How AI-powered tech landed man in jail with scant evidence
YeGoblynQueenne 2021-08-19 16:33:12 +0000 UTC [ - ]
Regardless of the other aspects of this story (the ones to do with policing, justice, and technology) the fact that we heard nothing from Herring's mother and her conviction about the Williams' guilt reeks of emotional manipulation from this article.
mx-e 2021-08-19 14:07:34 +0000 UTC [ - ]
„Move fast and break things“ shouldn’t be the motto when jailing people. This might be pseudoscience payed with tax money!
BXLE_1-1-BitIs1 2021-08-19 16:20:58 +0000 UTC [ - ]
Let's also remember that judges, lawyers and cops are folks that couldn't hack STEM.
extra88 2021-08-19 16:49:24 +0000 UTC [ - ]
Your first point was good but spoiled by this ad hominem attack. Being interested in STEM fields doesn't make one any smarter, or otherwise superior, to anyone else.
actually_a_dog 2021-08-19 14:33:16 +0000 UTC [ - ]
Sorry I don't have anything more profound to share here.
watermelongunn 2021-08-19 13:22:57 +0000 UTC [ - ]
Verdex 2021-08-19 13:54:44 +0000 UTC [ - ]
So some asshole walks into the middle of the court room and butchers a chicken. Then he pulls out the liver and tears the thing apart. Finally, he confidently asserts that the defendant is guilty. He uses all sorts of science words like 'sodium gradients' and 'iron content'.
Meanwhile, we're all professional haruspices over here and we're all like, no. The best we've been able to do is get chicken livers to correctly identify the number '4' and to generate cat photos.
The courts and police (all over the world and deep into history as far as I can tell) have a habit of grabbing pseudo science or even straight up mysticism and using it to assign guilt.
So here we are watching the part of compsci that's currently going through its alchemy stage and people are using it for legal decisions. Yeah, technically people are incarcerating people. However, we should at the very least be telling people, "Hey, have you seen that one James Mickens video where he talks about how machine learning should definitely be kept off the internet of hate (aka the internet) AND definitely not used for important decisions. It's both entertaining and educational."
breckenedge 2021-08-19 15:48:43 +0000 UTC [ - ]
danso 2021-08-19 12:56:16 +0000 UTC [ - ]
The AP story leads with the same wrongly arrested man, Michael Williams, but more broadly covers ShotSpotter's history and evidential failures.
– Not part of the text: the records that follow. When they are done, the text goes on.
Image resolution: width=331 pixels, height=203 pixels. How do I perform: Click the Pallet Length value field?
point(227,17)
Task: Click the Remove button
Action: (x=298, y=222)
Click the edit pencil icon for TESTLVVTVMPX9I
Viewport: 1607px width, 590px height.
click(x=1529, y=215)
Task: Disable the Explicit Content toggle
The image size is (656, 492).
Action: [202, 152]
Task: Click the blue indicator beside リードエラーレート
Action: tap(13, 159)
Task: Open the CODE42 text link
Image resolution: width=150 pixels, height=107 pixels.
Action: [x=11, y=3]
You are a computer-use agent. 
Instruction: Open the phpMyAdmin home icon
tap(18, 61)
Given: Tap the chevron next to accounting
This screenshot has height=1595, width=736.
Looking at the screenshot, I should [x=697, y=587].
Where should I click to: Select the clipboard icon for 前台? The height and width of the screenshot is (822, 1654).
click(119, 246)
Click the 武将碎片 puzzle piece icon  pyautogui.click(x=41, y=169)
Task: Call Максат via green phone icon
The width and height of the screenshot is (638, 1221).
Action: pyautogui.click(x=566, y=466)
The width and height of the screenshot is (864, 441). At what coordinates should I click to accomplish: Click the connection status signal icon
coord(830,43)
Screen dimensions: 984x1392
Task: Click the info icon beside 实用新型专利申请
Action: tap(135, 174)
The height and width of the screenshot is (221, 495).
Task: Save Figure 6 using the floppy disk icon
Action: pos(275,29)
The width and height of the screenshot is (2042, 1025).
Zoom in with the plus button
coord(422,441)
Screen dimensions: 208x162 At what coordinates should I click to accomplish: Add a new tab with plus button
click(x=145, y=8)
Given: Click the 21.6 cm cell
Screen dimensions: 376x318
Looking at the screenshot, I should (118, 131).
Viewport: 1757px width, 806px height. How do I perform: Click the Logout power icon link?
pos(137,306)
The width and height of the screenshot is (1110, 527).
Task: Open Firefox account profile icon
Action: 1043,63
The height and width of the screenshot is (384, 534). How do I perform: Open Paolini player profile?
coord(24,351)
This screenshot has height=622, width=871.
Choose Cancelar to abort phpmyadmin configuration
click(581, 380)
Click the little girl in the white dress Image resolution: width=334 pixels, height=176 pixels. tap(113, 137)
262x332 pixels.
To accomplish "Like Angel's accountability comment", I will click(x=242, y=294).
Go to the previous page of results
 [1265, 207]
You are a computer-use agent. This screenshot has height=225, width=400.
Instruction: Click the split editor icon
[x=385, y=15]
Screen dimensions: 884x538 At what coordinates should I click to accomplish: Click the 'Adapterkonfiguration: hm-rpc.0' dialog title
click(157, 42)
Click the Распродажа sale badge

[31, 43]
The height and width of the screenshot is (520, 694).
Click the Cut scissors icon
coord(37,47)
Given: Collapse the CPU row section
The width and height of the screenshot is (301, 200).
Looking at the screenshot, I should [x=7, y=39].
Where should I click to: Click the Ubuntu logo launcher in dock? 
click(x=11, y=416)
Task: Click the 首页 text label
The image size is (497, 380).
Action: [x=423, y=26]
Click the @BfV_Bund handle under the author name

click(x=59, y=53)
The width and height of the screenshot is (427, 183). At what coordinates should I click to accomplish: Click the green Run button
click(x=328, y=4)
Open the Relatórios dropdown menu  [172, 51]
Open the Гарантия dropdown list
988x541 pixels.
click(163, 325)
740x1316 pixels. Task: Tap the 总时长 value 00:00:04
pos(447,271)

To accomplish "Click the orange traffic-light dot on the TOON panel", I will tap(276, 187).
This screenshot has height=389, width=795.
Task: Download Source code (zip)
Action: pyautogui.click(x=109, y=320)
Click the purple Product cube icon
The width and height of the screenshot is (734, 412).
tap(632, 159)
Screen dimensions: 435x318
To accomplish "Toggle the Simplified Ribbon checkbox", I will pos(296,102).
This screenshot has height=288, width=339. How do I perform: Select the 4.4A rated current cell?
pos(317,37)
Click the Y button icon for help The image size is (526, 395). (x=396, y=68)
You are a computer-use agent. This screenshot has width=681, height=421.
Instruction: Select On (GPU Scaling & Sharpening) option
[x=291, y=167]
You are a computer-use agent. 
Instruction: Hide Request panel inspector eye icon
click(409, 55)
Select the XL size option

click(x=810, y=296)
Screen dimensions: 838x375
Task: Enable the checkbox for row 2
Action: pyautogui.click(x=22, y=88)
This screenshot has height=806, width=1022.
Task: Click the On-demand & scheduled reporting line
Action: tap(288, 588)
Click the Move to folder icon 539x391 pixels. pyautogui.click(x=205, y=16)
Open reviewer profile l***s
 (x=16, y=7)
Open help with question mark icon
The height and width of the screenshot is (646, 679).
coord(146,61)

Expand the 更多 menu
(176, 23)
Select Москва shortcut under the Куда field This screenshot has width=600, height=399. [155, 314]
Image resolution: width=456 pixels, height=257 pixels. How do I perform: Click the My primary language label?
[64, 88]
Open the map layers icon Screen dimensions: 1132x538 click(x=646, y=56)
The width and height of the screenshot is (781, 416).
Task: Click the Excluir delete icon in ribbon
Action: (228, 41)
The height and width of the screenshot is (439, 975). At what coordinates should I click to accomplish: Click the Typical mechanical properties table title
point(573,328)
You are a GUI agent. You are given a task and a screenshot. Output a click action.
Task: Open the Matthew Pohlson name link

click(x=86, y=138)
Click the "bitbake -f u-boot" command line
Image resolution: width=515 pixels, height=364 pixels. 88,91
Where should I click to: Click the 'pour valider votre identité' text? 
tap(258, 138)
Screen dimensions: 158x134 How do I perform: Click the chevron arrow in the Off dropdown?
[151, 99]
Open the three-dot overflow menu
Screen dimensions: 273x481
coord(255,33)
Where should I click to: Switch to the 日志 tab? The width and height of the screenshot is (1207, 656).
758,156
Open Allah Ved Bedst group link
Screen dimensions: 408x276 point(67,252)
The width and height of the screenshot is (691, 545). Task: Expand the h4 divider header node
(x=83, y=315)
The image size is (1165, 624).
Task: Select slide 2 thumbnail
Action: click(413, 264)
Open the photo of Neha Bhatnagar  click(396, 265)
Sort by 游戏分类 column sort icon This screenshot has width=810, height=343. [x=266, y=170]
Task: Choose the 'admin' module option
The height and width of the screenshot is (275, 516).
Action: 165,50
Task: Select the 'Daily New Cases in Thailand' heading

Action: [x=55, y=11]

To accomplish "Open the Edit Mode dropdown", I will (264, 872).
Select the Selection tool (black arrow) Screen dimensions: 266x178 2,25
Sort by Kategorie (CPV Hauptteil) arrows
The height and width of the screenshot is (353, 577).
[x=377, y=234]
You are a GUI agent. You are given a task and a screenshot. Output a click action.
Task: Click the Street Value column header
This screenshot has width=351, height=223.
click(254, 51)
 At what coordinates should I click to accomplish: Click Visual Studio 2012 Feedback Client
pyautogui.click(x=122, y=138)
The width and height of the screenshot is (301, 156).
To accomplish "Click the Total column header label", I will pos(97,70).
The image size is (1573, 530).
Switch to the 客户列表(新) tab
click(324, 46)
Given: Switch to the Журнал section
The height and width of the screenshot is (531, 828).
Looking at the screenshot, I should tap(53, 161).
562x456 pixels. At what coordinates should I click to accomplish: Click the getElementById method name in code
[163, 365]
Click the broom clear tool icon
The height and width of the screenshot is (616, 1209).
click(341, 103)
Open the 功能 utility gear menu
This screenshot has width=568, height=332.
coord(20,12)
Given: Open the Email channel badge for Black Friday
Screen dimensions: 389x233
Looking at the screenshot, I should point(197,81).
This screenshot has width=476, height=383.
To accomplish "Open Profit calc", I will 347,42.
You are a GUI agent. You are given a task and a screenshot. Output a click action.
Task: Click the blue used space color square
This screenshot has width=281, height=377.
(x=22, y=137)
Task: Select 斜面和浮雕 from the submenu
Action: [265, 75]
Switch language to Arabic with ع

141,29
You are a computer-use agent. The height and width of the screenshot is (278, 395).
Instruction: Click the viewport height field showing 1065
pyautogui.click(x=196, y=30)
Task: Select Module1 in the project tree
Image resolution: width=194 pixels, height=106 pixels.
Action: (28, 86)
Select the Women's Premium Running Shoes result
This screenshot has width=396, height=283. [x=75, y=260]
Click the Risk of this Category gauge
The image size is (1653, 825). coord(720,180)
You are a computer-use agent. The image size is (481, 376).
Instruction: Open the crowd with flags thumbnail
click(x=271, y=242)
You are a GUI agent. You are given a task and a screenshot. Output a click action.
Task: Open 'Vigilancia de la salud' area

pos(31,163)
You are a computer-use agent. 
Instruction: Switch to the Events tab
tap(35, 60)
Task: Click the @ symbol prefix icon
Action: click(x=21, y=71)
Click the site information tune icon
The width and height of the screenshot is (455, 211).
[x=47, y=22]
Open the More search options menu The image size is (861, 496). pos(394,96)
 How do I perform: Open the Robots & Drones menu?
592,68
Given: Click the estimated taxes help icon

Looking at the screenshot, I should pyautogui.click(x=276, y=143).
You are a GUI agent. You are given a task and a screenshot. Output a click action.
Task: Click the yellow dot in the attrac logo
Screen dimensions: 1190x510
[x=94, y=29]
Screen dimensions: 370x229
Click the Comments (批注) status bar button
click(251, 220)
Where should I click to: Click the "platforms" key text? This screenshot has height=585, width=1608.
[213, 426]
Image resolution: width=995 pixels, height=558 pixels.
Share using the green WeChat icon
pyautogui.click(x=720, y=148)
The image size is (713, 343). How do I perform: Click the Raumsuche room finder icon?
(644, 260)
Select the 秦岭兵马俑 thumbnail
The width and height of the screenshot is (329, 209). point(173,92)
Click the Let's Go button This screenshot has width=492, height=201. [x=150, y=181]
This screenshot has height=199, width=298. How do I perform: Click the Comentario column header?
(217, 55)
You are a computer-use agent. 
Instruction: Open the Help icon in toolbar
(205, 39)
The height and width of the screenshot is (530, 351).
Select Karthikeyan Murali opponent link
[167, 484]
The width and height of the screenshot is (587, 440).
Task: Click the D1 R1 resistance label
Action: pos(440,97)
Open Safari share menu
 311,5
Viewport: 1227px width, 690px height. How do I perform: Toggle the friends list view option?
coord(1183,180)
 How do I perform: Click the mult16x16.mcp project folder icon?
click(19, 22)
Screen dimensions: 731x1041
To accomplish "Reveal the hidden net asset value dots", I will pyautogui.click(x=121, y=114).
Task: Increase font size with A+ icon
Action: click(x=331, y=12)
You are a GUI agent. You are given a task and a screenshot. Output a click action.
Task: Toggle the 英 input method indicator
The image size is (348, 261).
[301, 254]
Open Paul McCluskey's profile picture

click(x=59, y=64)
> AP’s investigation found the system can miss live gunfire right under its microphones, or misclassify the sounds of fireworks or cars backfiring as gunshots. Forensic reports prepared by ShotSpotter’s employees have been used in court to improperly claim that a defendant shot at police, or provide questionable counts of the number of shots allegedly fired by defendants. Judges in a number of cases have thrown out the evidence.